INSTRUCTIONS FOR THE TASK:
Locate the line that contains "Task: Click Chiefs" in the data that follows. Copy it and every subsequent line to the end, exactly, excluding pictures.
(DATA PROVIDED Opens)
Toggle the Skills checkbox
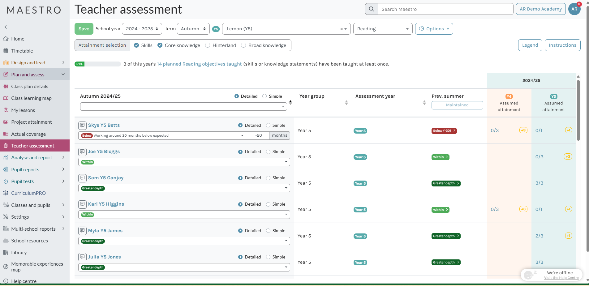 pyautogui.click(x=136, y=45)
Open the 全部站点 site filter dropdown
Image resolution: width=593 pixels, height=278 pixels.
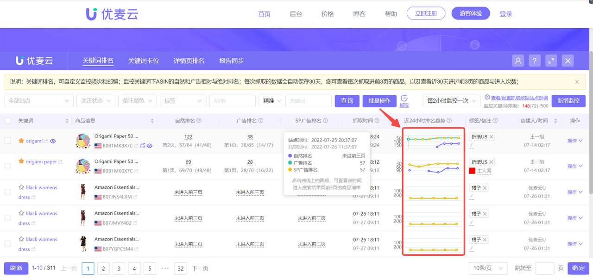(38, 101)
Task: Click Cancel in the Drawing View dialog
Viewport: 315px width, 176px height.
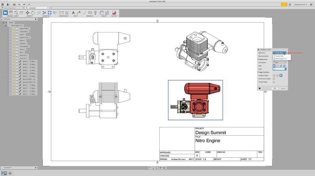Action: (x=283, y=88)
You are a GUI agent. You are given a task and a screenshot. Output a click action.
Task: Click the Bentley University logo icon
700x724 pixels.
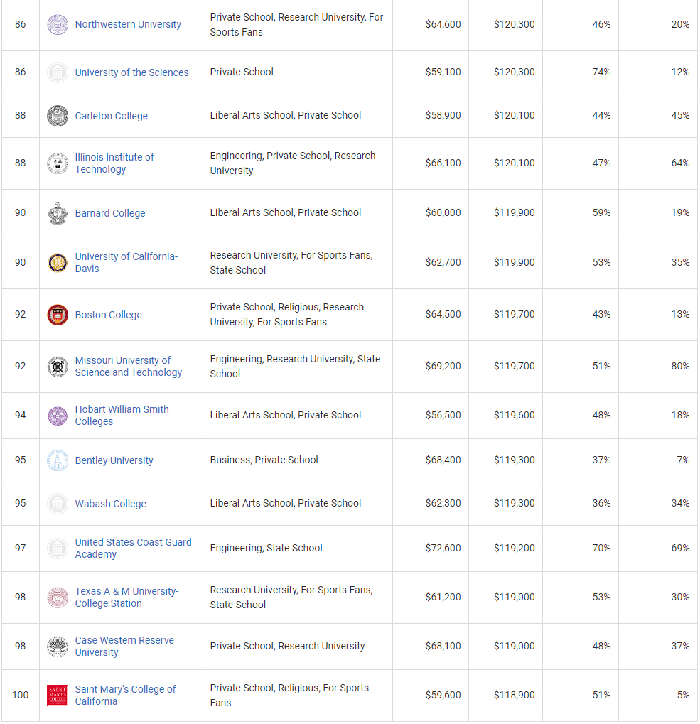point(58,460)
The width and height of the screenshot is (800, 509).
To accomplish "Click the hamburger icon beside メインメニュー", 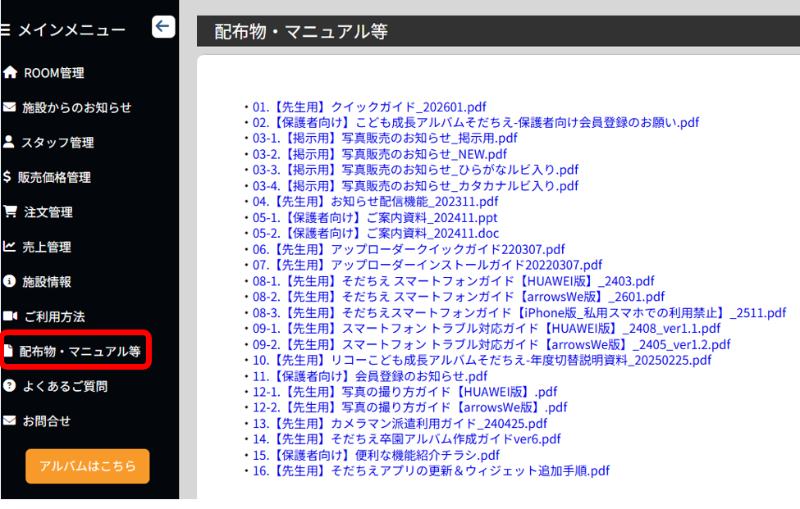I will pyautogui.click(x=5, y=30).
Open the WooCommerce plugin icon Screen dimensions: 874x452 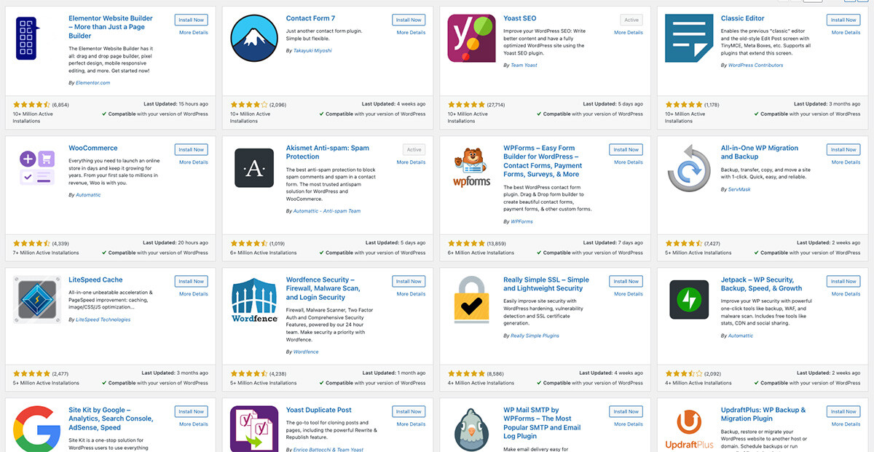coord(36,166)
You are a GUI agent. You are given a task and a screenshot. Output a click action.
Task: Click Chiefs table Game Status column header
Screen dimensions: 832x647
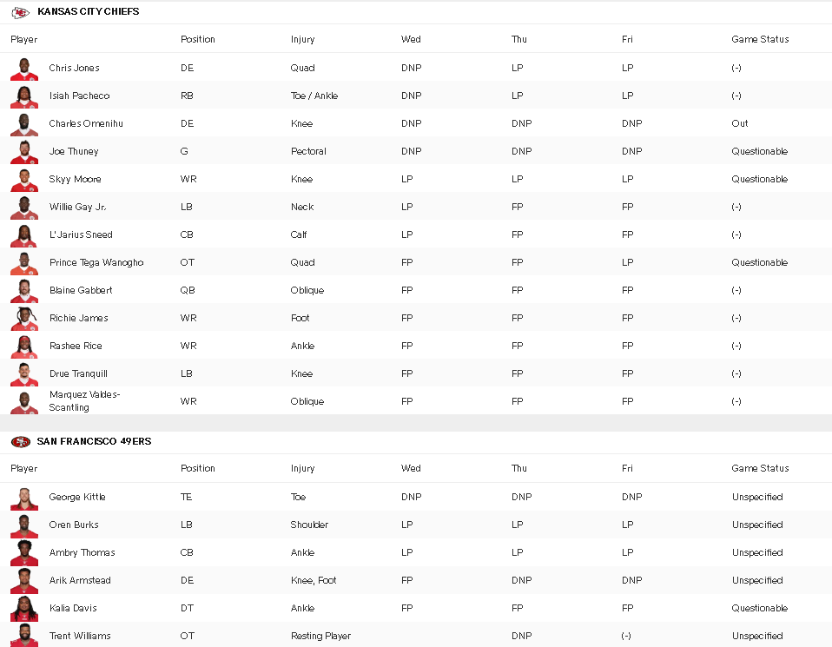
(DATA PROVIDED Closes)
WRITTEN SOLUTION:
Task: Click Chiefs table Game Status column header
Screen dimensions: 832x647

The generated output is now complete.